Il stimule le cerveau

Malgré les hautes doses utilisées dans les études, le resvératrol est à l’origine d’intéressantes découvertes. Cela a commencé il y a environ dix ans quand on a découvert qu’il augmentait significativement l’espérance de vie chez la levure, les vers et les poissons en ralentissant leur métabolisme [5]. Il n’y a pas de preuve que le resvératrol augmente la longévité humaine, mais les découvertes montrent que le resvératrol pourrait ralentir le processus du vieillissement grâce à ses propriétés antioxydantes et anti-inflammatoires.

Il agit aussi comme l’hormone féminine œstrogène, et les phytoestrogènes alimentaires (œstrogène végétal) ont montré qu’ils avaient un effet positif sur l’humeur et la performance mentale chez les femmes pendant la ménopause, lorsque les niveaux d’œstrogène commencent à décliner [6]. Il peut aussi aider à lutter contre l’ostéoporose qui est souvent une conséquence de la chute des œstrogènes pendant la ménopause.

Des chercheurs du Brain Performance and Nutrition Research Centre de l’université de Northumbria étudient la capacité du resvératrol à améliorer le flux sanguin dans le cerveau humain et l’hypothèse selon laquelle cela pourrait stimuler la performance mentale.

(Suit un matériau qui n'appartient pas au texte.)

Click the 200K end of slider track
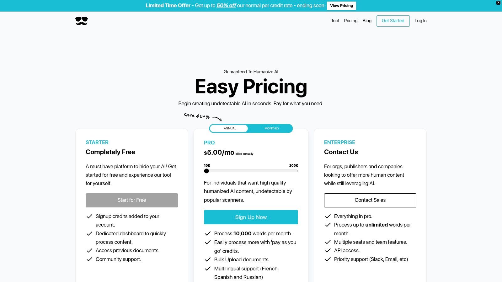The height and width of the screenshot is (282, 502). pyautogui.click(x=296, y=171)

Comment le resvératrol fait-il cela ? Simplement en s’attachant aux capacités naturelles du corps à élever le flux sanguin quand le cerveau est actif, comme quand on fait des calculs mentaux par exemple, qui implique un élément neurochimique appelé l’oxyde nitrique qui élargit les vaisseaux sanguins de cette région du cerveau. Cet afflux supplémentaire de sang apporte plus de carburant (du sucre et de l’oxygène dans le sang) pour alimenter des cellules cérébrales gourmandes afin qu’elles puissent faire les calculs mentaux plus rapidement et avec plus de précision. Le resvératrol stimule davantage cette réaction de l’oxyde nitrique et on peut supposer que plus de carburant signifie une meilleure performance mentale.

Cependant, quand cette théorie est mise à l’épreuve sur des volontaires jeunes et en bonne santé, ils ne semblent pas profiter d’une stimulation du cerveau provenant du resvératrol, et cela vient probablement du fait qu’ils n’en ont pas besoin [7]. Pourtant, des études en cours qui seront prochainement publiées vont peut-être montrer que les personnes plus âgées (de 50 à 70 ans) vont tirer un bénéfice de cette provision de carburant supplémentaire ; résultat qui a déjà été vu avec d’autres polyphénols, comme ceux qu’on trouve dans le cacao [8]. Ainsi, le vin rouge ne peut pas expliquer le paradoxe français, mais les polyphénols, comme le resvératrol, qu’on retrouve dans le vin, sont prometteurs, et peut-être que l’un d’entre eux pourra booster le cerveau en vieillissant.

Références :

[1] The French paradox and other ecological fallacies. International Journal of Epidemiology, 2001.

[2] Factors associated with cardiac mortality in developed countries with particular reference to the consumption of wine. The Lancet, 1979.

[3] Lancet, 1994. Does diet or alcohol explain the French paradox ?

[4] Mediterranean diet, traditional risk factors, and the rate of cardiovascular complications after myocardial infarction : final report of the Lyon Diet Heart Study. Circulation, 1999.

[5] Resveratrol Prolongs Lifespan and Retards the Onset of Age-Related Markers in a Short-Lived Vertebrate. Current Biology, 2006.

[6] Cognitive improvement after 6 weeks of soy supplements in postmenopausal women is limited to frontal lobe function. Menopause, 2005.

[7] Effects of resveratrol on cerebral blood flow variables and cognitive performance in humans : a double-blind, placebo-controlled, crossover investigation. Am J Clin Nutr, 2010.

[8] Cocoa flavanol consumption improves cognitive function, blood pressure control, and metabolic profile in elderly subjects : the Cocoa, Cognition, and Aging (CoCoA) Study—a randomized controlled trial. Am J Clin Nutr, 2015.